自分も一緒に行くつもりだったのに。監視カメラを壊すことくらい銀時にだって出来る。それなのに海はここに残れと言って一人で行ってしまった。
「あ、あいつ……」
女になってしまったせいで体格が変わり、そのせいか海が大きく見える。先程抱きしめられた時、海は銀時のことをすっぽりとその腕におさめてしまった。いつもなら銀時が海にしていることなのに。
それだけじゃない。この身体になってからというものの、海は銀時に対してとてつもなく甘くなった。
向けられる視線も伸ばされる手も。
「なんだこれ……」
海の一つ一つの仕草が銀時の心を掻き乱す。この感情は海と恋人同士になる前によくなっていたものだ。

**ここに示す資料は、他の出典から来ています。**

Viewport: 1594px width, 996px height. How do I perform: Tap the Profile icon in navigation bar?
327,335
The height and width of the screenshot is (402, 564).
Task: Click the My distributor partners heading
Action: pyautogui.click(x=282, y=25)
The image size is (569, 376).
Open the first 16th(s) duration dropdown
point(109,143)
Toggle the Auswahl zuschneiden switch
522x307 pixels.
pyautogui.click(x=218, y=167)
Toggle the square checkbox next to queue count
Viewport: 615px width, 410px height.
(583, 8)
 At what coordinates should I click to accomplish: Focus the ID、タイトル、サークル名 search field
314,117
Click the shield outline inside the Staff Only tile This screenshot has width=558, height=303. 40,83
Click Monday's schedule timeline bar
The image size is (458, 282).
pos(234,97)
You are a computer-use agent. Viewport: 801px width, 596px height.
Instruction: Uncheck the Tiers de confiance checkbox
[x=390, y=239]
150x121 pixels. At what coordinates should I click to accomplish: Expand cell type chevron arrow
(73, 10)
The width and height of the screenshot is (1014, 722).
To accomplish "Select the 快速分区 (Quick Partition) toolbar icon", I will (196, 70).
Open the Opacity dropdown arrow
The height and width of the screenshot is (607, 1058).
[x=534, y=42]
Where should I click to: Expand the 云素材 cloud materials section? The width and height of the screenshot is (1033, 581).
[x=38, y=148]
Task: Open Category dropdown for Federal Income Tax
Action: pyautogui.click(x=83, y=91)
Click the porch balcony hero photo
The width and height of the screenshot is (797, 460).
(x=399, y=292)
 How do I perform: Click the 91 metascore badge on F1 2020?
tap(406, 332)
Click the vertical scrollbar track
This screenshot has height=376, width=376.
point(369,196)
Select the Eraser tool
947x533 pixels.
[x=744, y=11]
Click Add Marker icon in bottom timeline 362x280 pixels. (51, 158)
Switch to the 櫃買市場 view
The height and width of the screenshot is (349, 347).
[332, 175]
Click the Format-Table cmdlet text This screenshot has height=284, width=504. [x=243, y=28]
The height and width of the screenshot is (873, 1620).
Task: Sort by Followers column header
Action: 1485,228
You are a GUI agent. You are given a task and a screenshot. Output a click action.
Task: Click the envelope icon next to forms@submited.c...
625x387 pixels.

「いやいやいや、おかしいだろ。いつもこんな感じにはならないじゃねぇか。そりゃ海と一緒にいるとドキドキするよ?もう銀さんの銀さんフル元気になるよ?でも、こんな心臓爆発しそうな程にはならないでしょうが」
まるで恋してる乙女みたいじゃないか。
「坂田さん、土方さんが呼んでますけど……」
「わ、わかった!あとから行くからお前らは先行ってろ!」
銀時を呼びに来た朔夜を必死に追い払う。今、誰かにこの顔を見せる訳にはいかない。
「(やばい……これマジでやばいかもしんねぇ)」
バクバクと早鐘打つ心臓をなんとか落ち着かせるために深呼吸をしてみるも治まる気がしない。
「海のせいだ……戻ってきたら文句言ってやる!」
女子供に優しい彼の性格を忘れていた。多分きっとそのせいだ。海が銀時にとてつもなく優しくなったのは。
心臓が痛い。このまま死ぬんじゃないかってくらい激しく動いている。
「海……」
今すぐ会いたい気持ちを飲み込んで、銀時は土方たちのところへと歩き出す。熱くなった顔を手で扇ぎながら。